In the paper the researchers argue that the alcohol industry has appropriated the concept of harm reduction which was originally developed in the field of illicit drug misuse. This ‘Corporate Capture’ of the concept has been used to undermine effective measures to reduce alcohol related harms and has been presented as an alternative to reducing whole population alcohol consumption.

The report compares tactics of the alcohol industry to those previously used by tobacco industries where doubt is systematically generated on independent evidence to restrict the actions policy-makers can take. They identify the tendency for alcohol industry lobbyists to move the argument into the ‘ideas’ world where harm reduction appears appealing and evidence on efficacy is demoted to being just another consideration alongside whether those who promote public health issues related to alcohol should be caricatured as paternalistic and part of a ‘nanny state’. The minimum unit pricing introduced during the HM Government 2012 alcohol strategy is a case in point as it was welcomed by the public health community for responding to evidence, but dropped in a U-turn on alcohol policy the following year in the context of considerable industry lobbying.

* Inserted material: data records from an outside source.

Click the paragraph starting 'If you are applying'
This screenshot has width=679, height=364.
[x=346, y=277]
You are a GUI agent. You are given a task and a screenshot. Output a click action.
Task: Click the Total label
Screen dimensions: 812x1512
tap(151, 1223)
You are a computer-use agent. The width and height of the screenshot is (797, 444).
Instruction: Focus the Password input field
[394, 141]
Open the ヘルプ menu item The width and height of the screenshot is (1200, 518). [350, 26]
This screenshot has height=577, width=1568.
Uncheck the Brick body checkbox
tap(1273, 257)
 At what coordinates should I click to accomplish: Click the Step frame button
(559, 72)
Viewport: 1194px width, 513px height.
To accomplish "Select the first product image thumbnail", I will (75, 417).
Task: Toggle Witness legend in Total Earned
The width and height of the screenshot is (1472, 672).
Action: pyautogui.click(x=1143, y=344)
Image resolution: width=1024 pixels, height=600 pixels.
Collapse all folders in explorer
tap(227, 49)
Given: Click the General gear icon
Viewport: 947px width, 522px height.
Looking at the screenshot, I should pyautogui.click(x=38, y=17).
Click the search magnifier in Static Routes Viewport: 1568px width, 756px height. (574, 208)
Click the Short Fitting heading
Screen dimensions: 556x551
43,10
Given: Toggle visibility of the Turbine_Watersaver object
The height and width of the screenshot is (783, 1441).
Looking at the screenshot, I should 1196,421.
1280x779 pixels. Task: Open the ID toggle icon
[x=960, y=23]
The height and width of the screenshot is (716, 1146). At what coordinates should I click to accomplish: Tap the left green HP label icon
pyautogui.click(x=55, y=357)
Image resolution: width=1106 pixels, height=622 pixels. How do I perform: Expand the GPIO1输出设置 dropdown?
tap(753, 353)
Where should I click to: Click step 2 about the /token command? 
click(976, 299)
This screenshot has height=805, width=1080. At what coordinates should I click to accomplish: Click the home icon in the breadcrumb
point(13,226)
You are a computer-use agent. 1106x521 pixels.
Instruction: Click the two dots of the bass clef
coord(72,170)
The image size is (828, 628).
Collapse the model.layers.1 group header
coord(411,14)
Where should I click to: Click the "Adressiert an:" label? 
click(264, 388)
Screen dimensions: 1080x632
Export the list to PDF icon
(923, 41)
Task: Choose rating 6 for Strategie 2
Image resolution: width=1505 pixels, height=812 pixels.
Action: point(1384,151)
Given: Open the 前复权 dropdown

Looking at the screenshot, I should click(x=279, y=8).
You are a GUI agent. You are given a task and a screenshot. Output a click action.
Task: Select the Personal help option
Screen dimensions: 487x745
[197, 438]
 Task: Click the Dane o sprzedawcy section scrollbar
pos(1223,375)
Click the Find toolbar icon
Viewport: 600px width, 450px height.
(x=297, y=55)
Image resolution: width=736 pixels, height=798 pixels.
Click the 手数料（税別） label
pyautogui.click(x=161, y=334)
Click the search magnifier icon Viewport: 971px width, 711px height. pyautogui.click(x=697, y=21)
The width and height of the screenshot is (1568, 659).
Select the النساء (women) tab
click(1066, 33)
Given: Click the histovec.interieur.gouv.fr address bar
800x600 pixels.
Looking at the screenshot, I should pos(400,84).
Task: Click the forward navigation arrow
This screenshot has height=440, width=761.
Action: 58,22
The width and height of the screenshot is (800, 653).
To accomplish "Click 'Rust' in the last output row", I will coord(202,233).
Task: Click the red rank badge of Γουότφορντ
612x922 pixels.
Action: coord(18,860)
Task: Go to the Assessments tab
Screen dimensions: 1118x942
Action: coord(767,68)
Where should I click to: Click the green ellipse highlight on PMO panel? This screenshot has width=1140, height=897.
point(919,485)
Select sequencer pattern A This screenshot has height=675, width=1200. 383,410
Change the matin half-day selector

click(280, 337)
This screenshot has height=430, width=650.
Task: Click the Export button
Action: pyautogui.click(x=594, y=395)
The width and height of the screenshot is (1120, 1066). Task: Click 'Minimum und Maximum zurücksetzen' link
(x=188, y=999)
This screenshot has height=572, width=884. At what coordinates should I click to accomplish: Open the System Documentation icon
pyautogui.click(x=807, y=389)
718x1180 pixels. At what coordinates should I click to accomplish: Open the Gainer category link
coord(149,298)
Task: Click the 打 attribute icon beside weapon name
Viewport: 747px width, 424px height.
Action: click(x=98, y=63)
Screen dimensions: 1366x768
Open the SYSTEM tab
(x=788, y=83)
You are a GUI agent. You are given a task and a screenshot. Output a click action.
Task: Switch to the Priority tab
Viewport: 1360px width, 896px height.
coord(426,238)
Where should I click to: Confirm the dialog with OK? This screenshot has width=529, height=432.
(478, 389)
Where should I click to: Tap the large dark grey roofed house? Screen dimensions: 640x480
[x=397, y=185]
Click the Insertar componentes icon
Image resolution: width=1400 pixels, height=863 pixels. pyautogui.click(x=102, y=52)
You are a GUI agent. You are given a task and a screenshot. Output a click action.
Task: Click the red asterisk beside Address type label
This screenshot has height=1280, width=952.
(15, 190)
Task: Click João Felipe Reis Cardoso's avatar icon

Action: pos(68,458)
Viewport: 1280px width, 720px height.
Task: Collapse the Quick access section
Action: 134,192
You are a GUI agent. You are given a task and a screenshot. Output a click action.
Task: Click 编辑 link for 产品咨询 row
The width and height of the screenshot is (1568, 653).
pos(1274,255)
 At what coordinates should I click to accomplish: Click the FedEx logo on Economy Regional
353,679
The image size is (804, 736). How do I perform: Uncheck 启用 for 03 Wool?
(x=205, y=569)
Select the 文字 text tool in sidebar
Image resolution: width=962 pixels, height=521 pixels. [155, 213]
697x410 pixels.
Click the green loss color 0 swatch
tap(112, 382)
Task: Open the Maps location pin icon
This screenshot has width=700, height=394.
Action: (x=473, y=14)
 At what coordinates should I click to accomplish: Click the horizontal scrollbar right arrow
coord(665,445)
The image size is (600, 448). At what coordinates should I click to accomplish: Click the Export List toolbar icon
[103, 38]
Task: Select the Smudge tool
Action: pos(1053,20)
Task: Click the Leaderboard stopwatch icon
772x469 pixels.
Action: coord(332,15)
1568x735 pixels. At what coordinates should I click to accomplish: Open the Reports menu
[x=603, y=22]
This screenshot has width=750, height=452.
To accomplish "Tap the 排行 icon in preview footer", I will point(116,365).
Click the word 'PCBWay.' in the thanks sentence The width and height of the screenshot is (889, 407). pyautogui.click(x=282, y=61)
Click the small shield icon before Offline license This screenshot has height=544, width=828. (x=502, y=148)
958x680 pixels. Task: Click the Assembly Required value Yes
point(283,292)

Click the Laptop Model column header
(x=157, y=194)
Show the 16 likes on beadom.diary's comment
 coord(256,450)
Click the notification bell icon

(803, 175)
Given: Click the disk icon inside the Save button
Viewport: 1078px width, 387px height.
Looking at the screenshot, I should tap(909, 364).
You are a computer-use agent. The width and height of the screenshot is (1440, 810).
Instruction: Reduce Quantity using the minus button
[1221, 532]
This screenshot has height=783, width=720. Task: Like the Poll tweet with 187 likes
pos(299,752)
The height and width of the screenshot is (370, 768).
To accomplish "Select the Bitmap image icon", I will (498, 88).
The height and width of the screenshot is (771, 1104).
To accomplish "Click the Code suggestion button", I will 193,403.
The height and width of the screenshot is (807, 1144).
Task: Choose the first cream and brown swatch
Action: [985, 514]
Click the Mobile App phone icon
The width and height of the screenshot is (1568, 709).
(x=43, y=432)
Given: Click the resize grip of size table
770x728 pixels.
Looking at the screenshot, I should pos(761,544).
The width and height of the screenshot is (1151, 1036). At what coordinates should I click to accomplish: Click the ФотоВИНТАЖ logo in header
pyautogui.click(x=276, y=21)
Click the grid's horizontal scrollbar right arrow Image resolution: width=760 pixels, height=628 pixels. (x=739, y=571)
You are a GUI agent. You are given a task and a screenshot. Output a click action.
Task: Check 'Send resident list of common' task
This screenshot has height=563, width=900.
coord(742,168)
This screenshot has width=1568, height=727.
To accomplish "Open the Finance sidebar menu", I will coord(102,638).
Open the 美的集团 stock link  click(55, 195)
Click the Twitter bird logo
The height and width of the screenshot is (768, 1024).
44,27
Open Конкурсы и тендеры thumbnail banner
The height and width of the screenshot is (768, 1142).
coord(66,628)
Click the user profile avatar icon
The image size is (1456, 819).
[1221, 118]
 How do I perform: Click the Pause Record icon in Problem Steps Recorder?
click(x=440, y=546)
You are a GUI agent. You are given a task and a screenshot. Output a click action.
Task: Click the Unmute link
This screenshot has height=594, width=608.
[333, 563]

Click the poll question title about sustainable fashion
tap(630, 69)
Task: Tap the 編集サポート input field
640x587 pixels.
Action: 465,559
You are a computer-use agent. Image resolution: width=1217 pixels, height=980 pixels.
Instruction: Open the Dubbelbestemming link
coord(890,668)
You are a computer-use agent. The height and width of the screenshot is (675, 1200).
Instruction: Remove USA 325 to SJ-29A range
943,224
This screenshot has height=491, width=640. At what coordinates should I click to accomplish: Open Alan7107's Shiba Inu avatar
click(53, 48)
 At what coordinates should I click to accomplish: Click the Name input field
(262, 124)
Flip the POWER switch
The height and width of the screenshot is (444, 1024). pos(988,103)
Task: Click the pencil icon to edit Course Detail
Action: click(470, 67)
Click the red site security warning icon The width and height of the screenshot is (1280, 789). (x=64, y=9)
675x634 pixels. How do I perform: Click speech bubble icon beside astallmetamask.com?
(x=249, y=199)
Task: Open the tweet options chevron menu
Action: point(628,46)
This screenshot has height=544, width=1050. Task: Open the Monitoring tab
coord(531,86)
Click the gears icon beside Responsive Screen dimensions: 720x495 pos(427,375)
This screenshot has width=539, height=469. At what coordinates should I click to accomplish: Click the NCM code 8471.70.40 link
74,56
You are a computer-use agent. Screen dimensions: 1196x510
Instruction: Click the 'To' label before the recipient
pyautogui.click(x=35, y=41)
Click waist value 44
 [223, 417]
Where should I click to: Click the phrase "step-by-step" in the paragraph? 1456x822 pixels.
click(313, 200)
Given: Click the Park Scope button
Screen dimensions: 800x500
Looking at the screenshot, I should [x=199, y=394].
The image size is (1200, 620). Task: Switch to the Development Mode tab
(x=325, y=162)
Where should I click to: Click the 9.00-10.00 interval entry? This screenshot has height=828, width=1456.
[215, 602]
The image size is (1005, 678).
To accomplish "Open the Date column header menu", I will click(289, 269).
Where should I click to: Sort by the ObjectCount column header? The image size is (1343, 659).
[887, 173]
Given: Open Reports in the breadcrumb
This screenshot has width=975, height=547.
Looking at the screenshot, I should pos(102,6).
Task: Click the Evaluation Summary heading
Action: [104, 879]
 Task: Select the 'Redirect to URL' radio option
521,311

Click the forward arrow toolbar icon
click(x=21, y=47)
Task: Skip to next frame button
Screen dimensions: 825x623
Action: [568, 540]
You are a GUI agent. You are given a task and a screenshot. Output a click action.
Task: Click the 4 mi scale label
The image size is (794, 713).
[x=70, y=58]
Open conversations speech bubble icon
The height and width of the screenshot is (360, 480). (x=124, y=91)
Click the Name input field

“Harm reduction as a concept applied to alcohol policy has so far served the interests of corporations, rather than public health,” said Colin Drummond, Professor of Addiction Psychiatry at the IoPPN at King’s College, and an author on the report. “It would be more helpful to apply the term harm reduction to any effective strategies that reduce the harm done by alcohol. The most effective of these strategies are increasing price and restricting availability.”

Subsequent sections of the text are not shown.